## begin Data lines

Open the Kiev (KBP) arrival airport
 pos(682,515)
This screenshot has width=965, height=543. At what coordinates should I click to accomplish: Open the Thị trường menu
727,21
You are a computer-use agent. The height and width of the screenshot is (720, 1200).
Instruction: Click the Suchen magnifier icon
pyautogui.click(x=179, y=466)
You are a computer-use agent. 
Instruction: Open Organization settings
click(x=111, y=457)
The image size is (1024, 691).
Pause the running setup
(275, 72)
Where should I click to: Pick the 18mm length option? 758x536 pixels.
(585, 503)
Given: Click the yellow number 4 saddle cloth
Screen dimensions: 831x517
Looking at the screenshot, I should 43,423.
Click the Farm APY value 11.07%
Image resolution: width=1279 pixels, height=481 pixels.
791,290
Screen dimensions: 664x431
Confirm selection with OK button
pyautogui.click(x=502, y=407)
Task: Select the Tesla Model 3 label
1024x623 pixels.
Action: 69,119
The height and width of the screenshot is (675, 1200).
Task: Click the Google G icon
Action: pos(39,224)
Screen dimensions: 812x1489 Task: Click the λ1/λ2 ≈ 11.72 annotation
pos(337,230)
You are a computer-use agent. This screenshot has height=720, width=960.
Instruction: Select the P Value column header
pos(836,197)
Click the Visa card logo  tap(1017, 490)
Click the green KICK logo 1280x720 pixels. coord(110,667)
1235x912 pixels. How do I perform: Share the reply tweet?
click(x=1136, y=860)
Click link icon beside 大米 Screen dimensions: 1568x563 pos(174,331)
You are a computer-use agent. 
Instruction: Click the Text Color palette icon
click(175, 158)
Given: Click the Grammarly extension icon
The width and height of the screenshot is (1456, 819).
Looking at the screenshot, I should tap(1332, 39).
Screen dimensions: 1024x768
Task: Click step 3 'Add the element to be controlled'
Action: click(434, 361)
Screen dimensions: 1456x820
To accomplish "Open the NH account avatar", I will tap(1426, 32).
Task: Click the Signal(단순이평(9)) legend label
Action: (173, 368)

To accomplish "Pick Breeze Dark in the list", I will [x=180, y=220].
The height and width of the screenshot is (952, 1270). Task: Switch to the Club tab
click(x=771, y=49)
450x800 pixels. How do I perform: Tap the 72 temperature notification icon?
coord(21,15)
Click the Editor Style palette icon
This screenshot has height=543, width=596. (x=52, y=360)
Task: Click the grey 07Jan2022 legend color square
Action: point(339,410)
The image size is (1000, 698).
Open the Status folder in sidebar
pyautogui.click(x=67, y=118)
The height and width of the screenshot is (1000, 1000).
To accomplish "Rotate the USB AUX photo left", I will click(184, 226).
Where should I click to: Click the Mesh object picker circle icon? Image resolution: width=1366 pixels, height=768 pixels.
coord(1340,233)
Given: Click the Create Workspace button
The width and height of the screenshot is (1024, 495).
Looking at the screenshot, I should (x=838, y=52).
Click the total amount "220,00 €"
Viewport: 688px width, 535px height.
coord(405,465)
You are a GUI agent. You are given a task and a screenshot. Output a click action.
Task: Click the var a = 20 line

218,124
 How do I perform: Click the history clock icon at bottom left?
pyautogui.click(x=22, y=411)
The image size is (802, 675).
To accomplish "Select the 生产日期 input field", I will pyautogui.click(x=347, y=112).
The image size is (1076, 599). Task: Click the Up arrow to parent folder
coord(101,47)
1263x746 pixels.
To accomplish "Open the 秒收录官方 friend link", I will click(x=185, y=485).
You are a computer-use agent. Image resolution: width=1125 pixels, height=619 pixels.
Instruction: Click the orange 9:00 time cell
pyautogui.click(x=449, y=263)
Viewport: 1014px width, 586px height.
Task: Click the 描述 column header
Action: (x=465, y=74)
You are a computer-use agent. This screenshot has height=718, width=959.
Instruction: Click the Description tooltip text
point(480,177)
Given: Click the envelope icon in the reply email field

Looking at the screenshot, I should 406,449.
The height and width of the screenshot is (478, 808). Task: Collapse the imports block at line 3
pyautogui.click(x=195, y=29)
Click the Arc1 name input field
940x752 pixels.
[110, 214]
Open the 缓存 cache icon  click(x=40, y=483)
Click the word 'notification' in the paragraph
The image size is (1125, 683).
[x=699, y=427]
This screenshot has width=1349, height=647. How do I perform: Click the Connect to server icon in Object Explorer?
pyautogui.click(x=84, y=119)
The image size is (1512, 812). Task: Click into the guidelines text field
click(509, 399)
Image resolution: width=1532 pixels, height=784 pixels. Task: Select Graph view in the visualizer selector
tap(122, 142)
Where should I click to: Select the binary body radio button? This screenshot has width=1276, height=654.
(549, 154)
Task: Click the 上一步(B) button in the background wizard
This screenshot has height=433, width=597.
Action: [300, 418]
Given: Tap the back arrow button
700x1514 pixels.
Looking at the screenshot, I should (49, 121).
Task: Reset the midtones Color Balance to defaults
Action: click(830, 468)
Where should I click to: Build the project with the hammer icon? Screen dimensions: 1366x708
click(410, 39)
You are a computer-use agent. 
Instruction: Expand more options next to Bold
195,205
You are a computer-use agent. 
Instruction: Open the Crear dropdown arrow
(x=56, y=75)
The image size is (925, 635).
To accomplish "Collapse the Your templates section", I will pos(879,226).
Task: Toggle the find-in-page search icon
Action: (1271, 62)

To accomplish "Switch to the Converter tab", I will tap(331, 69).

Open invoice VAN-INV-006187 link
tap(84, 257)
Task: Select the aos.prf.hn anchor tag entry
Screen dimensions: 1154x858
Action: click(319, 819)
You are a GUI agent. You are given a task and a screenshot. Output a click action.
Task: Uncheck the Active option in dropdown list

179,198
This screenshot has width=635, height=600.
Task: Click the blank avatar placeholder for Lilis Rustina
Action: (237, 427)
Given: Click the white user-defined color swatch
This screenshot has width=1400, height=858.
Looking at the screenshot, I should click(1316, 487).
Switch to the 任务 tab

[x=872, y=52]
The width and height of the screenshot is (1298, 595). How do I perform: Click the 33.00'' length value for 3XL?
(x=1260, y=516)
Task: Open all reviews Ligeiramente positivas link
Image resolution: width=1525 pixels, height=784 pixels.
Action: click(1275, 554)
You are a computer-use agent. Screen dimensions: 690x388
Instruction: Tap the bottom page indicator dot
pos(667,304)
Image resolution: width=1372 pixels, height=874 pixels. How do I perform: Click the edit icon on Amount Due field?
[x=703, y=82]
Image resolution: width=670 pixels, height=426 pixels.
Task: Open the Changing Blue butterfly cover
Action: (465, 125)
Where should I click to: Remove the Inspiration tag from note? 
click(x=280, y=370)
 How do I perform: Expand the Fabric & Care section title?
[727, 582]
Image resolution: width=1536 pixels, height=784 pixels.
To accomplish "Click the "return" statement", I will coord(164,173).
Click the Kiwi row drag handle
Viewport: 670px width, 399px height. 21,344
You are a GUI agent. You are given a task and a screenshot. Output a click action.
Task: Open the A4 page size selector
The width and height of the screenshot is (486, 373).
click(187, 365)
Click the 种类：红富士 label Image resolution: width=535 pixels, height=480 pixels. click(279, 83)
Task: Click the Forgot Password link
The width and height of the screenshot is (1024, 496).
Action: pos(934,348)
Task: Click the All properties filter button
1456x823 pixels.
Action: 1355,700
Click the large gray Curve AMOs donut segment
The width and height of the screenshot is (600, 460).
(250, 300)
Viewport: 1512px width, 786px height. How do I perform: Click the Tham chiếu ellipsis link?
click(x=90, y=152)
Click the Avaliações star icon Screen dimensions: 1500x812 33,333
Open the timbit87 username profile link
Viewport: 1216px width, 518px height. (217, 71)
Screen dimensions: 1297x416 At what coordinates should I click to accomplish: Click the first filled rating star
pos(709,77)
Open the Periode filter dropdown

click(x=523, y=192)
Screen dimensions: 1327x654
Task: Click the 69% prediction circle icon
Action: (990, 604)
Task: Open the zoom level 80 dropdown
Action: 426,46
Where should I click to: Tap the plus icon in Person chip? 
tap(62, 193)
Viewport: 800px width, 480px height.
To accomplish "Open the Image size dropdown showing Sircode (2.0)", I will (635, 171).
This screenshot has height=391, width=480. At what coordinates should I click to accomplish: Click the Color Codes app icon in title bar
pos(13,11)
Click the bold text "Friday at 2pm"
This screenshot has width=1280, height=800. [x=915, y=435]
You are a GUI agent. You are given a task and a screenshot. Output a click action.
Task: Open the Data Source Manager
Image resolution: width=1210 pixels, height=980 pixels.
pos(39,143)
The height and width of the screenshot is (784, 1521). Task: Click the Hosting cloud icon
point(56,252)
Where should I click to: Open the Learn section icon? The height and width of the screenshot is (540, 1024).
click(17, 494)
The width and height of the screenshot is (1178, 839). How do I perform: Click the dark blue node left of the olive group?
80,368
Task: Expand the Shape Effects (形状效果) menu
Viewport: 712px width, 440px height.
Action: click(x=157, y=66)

## end Data lines

Copy everything from the line containing "The height and width of the screenshot is (784, 1521)." down to the end of the listing, exactly as each line appears.

▶ Answer to the task
The height and width of the screenshot is (784, 1521). Task: Click the Hosting cloud icon
point(56,252)
Where should I click to: Open the Learn section icon? The height and width of the screenshot is (540, 1024).
click(17, 494)
The width and height of the screenshot is (1178, 839). How do I perform: Click the dark blue node left of the olive group?
80,368
Task: Expand the Shape Effects (形状效果) menu
Viewport: 712px width, 440px height.
Action: click(x=157, y=66)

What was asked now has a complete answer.